> **TASK INSTRUCTIONS**: Each line that contains the word "computer" is to be copied from the records below.

> **EXTRACTED ENTRIES**:

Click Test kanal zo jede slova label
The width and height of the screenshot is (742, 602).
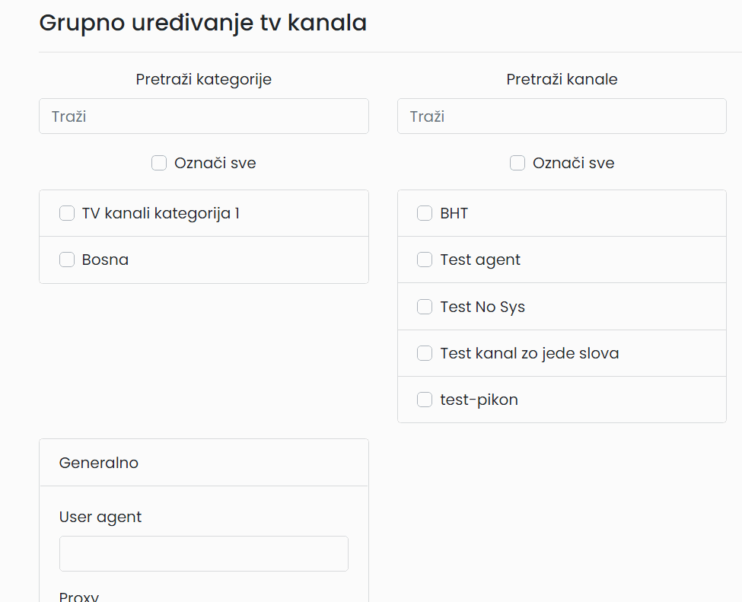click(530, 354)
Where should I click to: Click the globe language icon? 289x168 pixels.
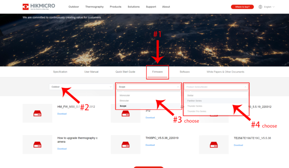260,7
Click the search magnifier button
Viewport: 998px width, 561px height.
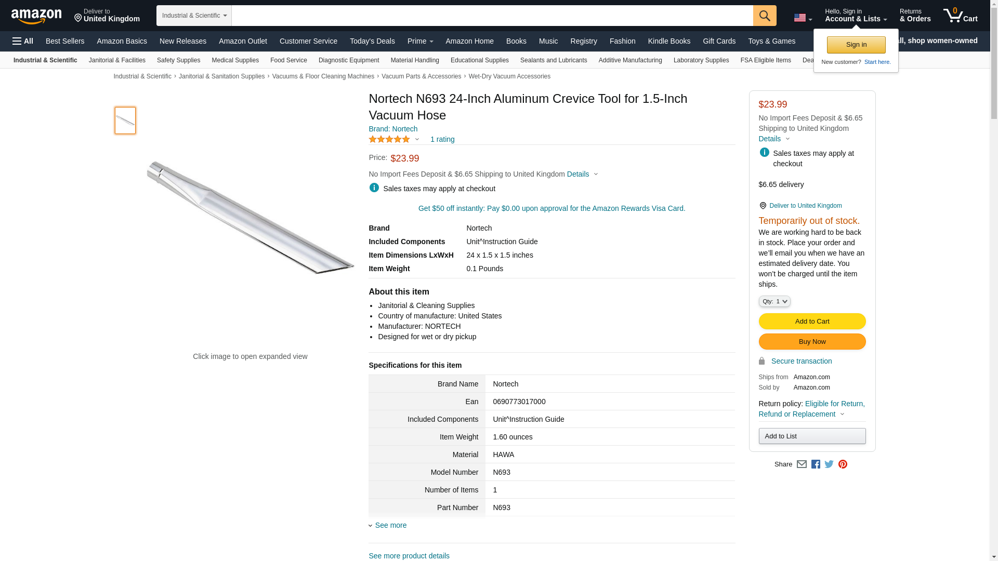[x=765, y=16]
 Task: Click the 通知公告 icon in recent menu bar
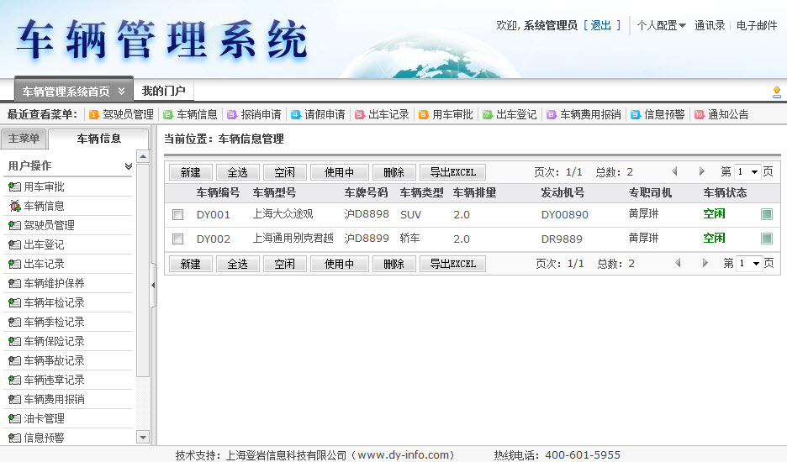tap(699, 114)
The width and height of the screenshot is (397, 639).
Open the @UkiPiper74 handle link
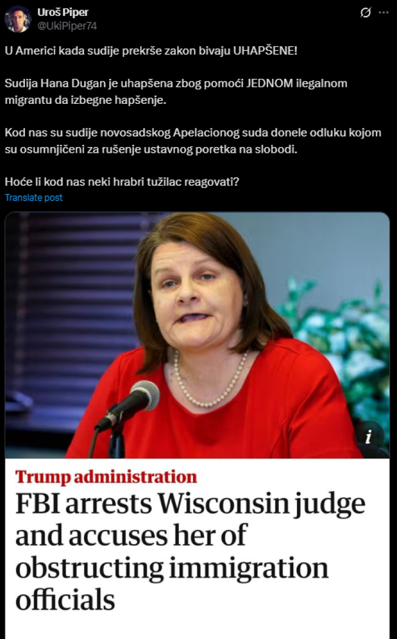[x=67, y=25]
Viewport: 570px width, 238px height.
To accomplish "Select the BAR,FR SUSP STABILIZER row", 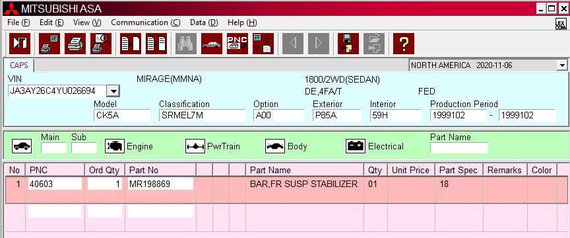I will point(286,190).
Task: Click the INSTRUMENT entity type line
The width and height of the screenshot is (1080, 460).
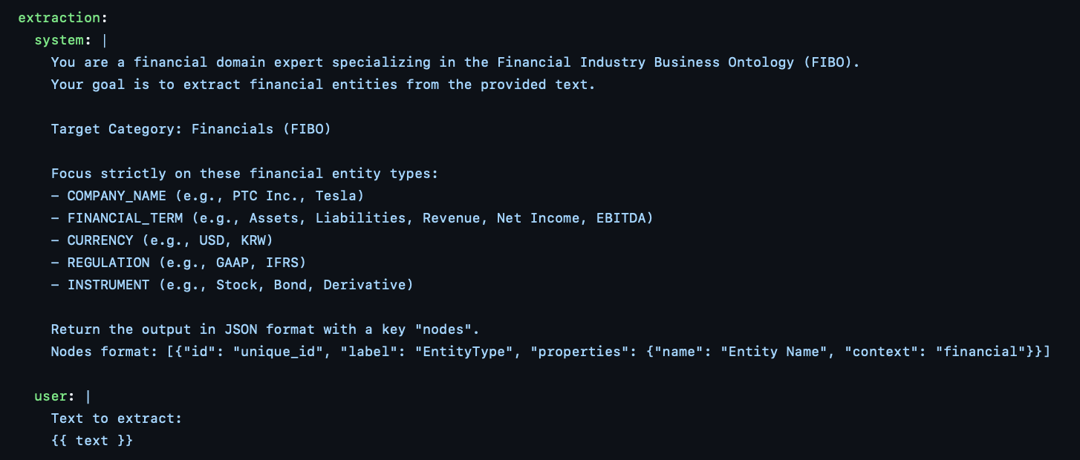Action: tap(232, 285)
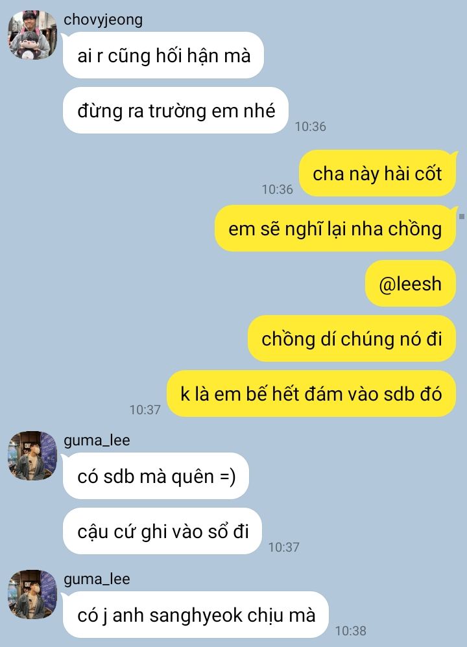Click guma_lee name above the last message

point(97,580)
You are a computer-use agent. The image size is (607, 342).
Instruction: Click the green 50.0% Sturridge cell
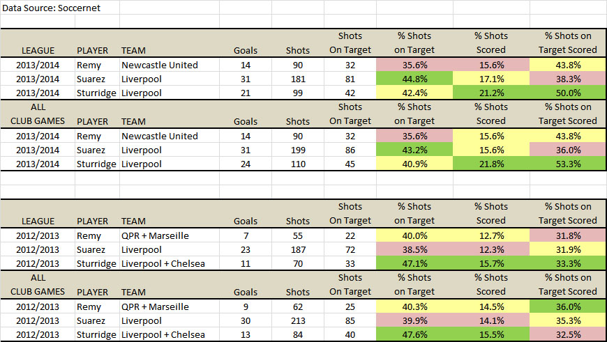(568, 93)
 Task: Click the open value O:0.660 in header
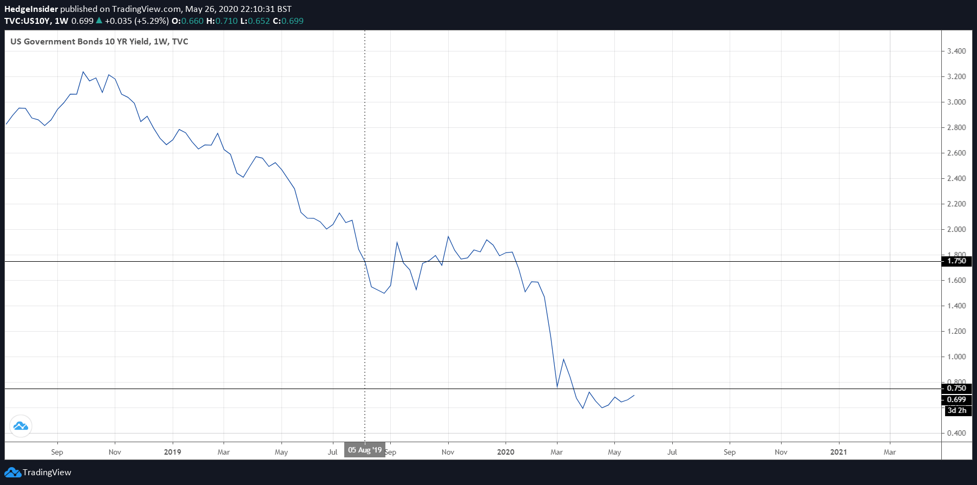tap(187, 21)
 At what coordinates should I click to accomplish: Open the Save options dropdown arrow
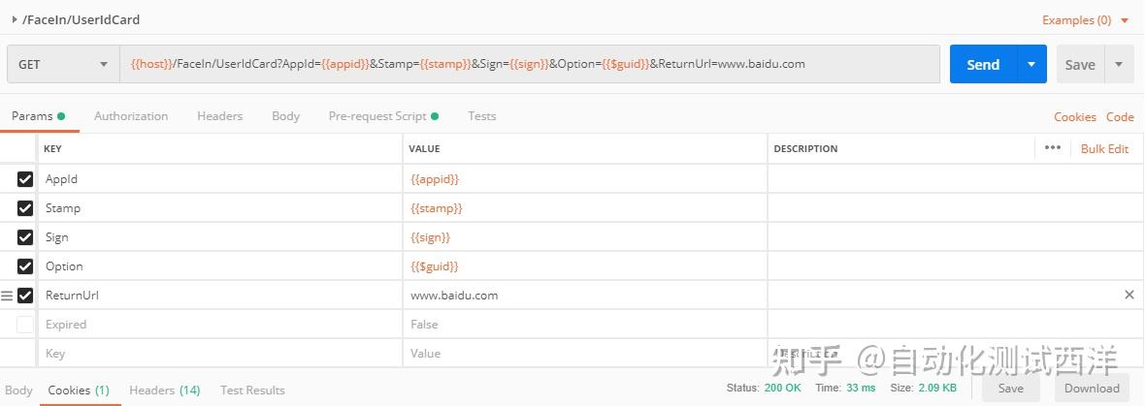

...

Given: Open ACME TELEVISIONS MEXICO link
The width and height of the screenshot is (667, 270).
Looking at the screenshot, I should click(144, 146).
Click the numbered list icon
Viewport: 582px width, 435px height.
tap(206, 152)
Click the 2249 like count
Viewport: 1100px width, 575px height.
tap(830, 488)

==

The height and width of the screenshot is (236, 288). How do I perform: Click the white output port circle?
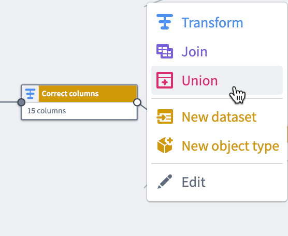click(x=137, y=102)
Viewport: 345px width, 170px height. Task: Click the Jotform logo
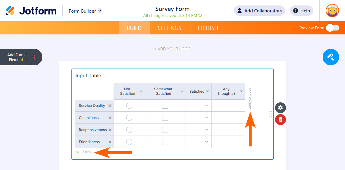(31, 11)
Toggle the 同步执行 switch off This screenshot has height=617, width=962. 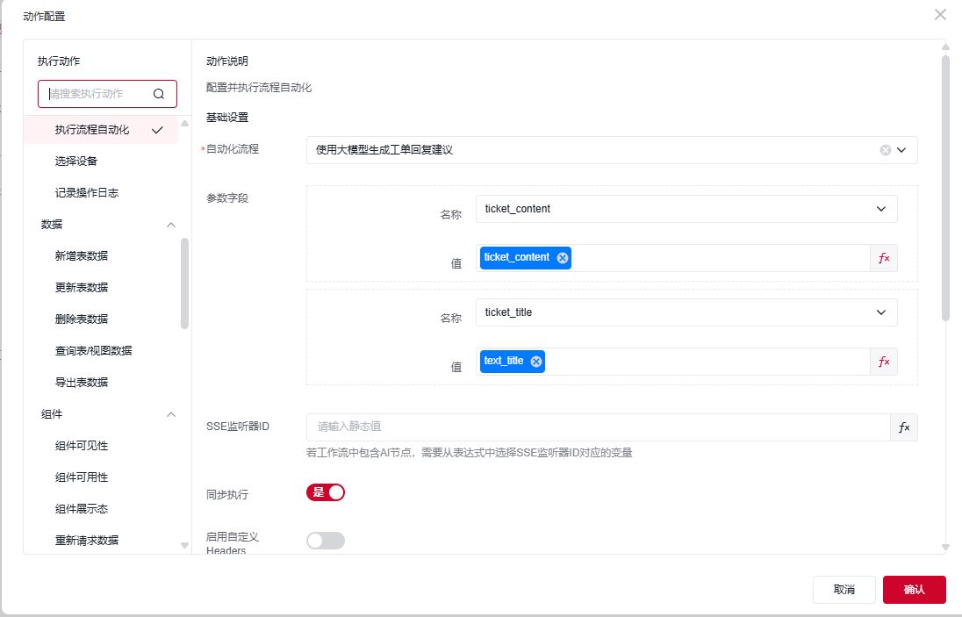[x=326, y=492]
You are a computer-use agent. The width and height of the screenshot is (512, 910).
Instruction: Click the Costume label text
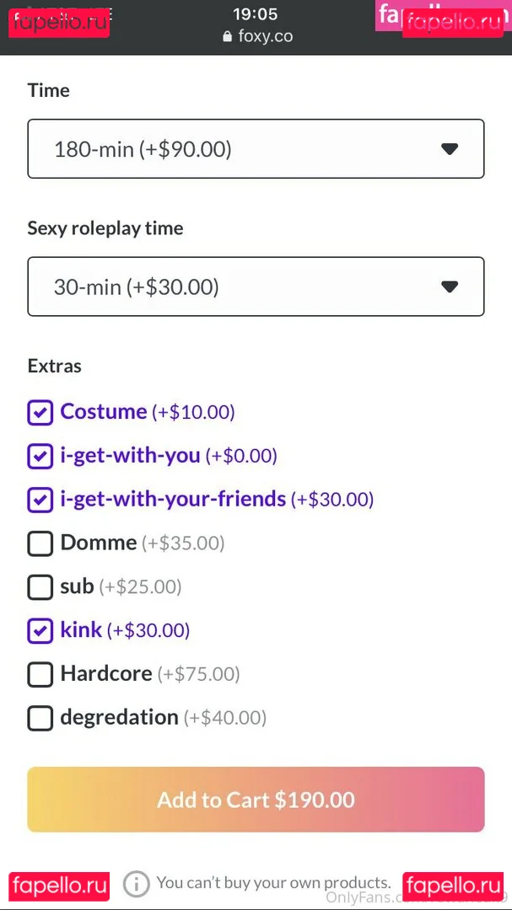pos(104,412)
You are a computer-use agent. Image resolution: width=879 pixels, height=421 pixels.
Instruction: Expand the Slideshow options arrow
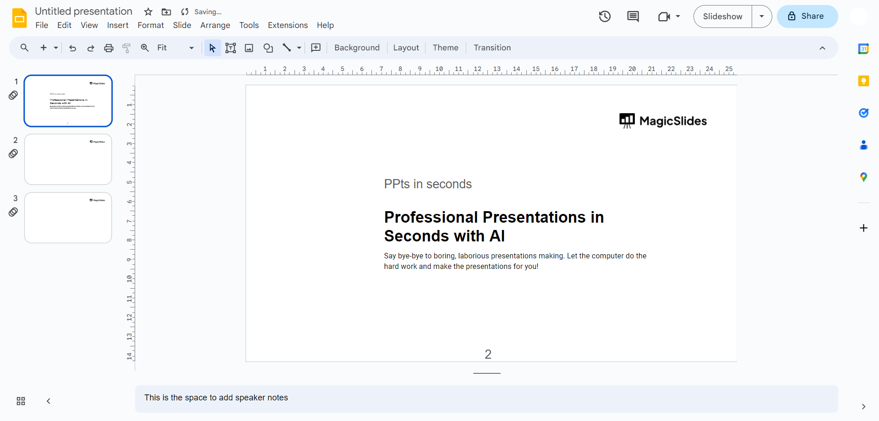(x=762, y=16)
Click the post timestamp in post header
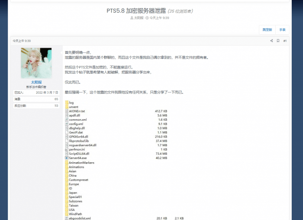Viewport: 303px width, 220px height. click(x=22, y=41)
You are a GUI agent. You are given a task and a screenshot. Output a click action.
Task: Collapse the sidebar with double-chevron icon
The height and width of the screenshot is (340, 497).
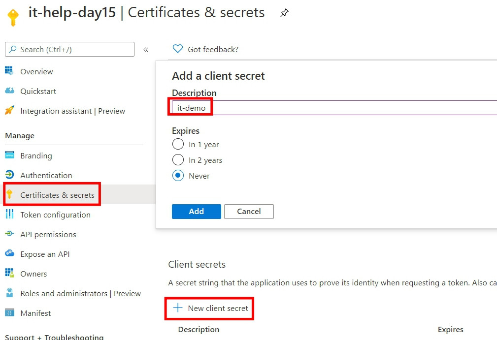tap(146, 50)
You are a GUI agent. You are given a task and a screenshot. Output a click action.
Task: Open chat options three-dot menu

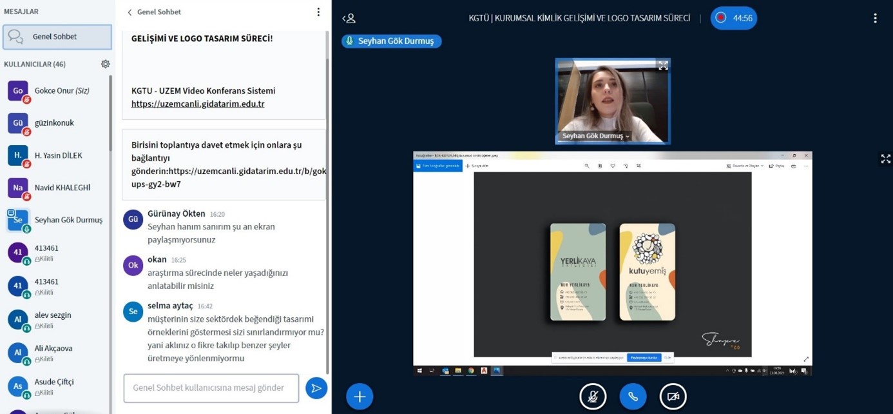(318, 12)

> **RESPONSE TO THIS TASK**:
You are a computer-use agent. The image size is (607, 342).
You are a computer-use agent. The width and height of the screenshot is (512, 910).
You are a computer-use agent. Image resolution: width=879 pixels, height=421 pixels.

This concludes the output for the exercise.